__课文正文__:
━━━━━━━━━━━━━━━━

基于电子病历的深度数据清理与表型分析可提高感染性心内膜炎的诊断准确性及死亡率评估:中国医药大学附设医院的医学大数据计划
Electronic medical record-based deep data cleaning and phenotyping improve the diagnostic validity and mortality assessment of infective endocarditis: medical big data initiative of CMUH.
作者信息
Chiang Hsiu-Yin, Liang Li-Ying, Lin Che-Chen, Chen Yi-Jin, Wu Min-Yen, Chen Sheng-Hsuan, Wu Pin-Hua, Kuo Chin-Chi, Chi Chih-Yu
机构信息
Big Data Center, China Medical University Hospital, Taichung, Taiwan.
Division of Infectious Diseases, Department of Internal Medicine, China Medical University Hospital, Taichung, Taiwan.
出版信息
Biomedicine (Taipei). 2021 Sep 1;11(3):59-67. doi: 10.37796/2211-8039.1267. eCollection 2021.
BACKGROUND
International Classification of Diseases (ICD) code-based claims databases are often used to study infective endocarditis (IE). However, the quality of ICD coding can influence the reliability of IE research. The impact of complementing the ICD-only approach with data extracted from electronic medical records (EMRs) has yet to be explored.

━━━━━━━━━━━━━━━━

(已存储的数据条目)
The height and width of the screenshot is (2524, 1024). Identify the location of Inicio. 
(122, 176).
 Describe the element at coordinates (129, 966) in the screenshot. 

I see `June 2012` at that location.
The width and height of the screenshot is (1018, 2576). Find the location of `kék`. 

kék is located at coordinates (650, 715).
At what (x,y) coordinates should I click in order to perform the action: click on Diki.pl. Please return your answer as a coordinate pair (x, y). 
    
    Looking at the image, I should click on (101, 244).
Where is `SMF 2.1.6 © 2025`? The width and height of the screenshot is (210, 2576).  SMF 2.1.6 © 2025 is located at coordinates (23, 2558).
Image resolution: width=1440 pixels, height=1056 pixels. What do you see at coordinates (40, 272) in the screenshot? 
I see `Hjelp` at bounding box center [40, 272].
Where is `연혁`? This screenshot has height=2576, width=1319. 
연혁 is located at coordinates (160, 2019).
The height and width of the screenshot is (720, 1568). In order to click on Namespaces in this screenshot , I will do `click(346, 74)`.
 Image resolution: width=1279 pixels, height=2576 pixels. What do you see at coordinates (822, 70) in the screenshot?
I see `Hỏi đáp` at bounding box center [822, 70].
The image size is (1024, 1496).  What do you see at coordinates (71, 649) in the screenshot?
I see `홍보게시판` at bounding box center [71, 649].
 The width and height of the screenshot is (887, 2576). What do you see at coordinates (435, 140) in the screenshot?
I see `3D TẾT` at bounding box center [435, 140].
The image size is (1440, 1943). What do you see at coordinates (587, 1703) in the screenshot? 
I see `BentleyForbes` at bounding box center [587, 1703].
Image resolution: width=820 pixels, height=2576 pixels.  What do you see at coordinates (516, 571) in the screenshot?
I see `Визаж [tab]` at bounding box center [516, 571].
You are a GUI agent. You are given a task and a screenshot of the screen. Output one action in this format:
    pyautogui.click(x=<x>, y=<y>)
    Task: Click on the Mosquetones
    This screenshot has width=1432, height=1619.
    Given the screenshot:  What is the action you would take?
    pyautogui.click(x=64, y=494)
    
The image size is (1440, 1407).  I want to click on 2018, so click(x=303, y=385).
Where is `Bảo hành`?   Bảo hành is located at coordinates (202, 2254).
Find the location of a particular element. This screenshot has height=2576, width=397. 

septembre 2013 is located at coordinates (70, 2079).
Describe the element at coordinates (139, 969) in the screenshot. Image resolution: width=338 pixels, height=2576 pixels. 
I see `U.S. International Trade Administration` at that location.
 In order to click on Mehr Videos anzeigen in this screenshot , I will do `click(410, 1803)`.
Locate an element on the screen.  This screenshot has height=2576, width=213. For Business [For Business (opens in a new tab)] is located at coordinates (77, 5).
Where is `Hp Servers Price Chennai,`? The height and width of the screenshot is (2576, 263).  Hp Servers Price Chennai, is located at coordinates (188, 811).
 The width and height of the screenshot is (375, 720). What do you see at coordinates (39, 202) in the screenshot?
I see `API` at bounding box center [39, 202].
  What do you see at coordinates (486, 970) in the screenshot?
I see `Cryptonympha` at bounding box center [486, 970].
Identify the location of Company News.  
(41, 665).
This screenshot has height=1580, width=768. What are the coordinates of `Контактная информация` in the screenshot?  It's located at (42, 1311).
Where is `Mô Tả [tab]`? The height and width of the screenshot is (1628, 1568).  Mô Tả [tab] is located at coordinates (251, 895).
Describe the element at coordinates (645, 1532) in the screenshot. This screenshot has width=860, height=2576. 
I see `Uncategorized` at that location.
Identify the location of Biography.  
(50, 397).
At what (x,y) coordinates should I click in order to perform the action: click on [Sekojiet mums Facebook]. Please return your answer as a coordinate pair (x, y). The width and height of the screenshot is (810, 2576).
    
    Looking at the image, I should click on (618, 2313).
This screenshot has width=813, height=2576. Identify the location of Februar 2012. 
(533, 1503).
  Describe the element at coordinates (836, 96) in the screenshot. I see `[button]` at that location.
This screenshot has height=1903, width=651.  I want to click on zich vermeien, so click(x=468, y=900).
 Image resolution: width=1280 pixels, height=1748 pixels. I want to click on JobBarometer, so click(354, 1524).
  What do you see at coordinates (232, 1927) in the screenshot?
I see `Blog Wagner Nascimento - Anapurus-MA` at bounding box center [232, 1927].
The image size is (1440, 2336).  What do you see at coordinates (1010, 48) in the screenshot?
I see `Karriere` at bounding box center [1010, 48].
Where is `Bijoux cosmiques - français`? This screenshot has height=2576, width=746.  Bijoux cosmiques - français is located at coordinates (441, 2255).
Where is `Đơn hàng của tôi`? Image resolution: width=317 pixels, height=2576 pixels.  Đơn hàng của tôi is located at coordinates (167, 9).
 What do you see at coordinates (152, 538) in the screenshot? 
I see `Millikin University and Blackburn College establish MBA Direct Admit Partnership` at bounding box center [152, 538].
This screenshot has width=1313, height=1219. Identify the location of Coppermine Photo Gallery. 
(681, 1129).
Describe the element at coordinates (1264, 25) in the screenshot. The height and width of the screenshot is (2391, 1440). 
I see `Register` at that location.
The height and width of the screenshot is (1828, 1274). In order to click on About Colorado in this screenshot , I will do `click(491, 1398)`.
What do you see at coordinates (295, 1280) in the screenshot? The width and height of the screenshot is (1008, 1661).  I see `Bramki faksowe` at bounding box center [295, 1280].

━━━━━━━━━━━━━━━━

__学习任务__:
a - 将感染性心内膜炎研究一文中的句子"However, the quality of ICD coding can influence the reliability of IE research."译成中文。
b - 根据感染性心内膜炎研究一文,这篇文章发表在哪一种期刊上?
c - 接着感染性心内膜炎研究一文的最后一句往下写。

__参考答案__:
a - 然而,国际疾病分类(ICD)编码的质量可能会影响感染性心内膜炎研究的可靠性。

b - Biomedicine (Taipei)。

c -
METHODS
We selected the information of adult patients with discharge ICD codes for IE (ICD-9: 421, 112.81, 036.42, 098.84, 115.04, 115.14, 115.94, 424.9; ICD-10: I33, I38, I39) during 2005-2016 in China Medical University Hospital. Data extraction was conducted on the basis of the modified Duke criteria to establish a reference group comprising patients with definite or possible IE. Clinical characteristics and in-hospital mortality were compared between ICD-identified and Duke-confirmed cases. The positive predictive value (PPV) was used to quantify the IE identification performance of various phenotyping algorithms.
RESULTS
A total of 593 patients with discharge ICD codes for IE were identified, only 56.7% met the modified Duke criteria. The crude in-hospital mortality for Duke-confirmed and Duke-rejected IE were 24.4% and 8.2%, respectively. The adjusted in-hospital mortality for ICD-identified IE was lower than that for Duke-confirmed IE by a difference of 5.1%. The best PPV was achieved (0.90, 95% CI 0.86-0.93) when major components of the Duke criteria (positive blood culture and vegetation) were integrated with ICD codes.
CONCLUSION
Integrating EMR data can considerably improve the accuracy of ICD-only approaches in phenotyping IE, which can improve the validity of EMR-based studies and their applications, including real-time surveillance and clinical decision support.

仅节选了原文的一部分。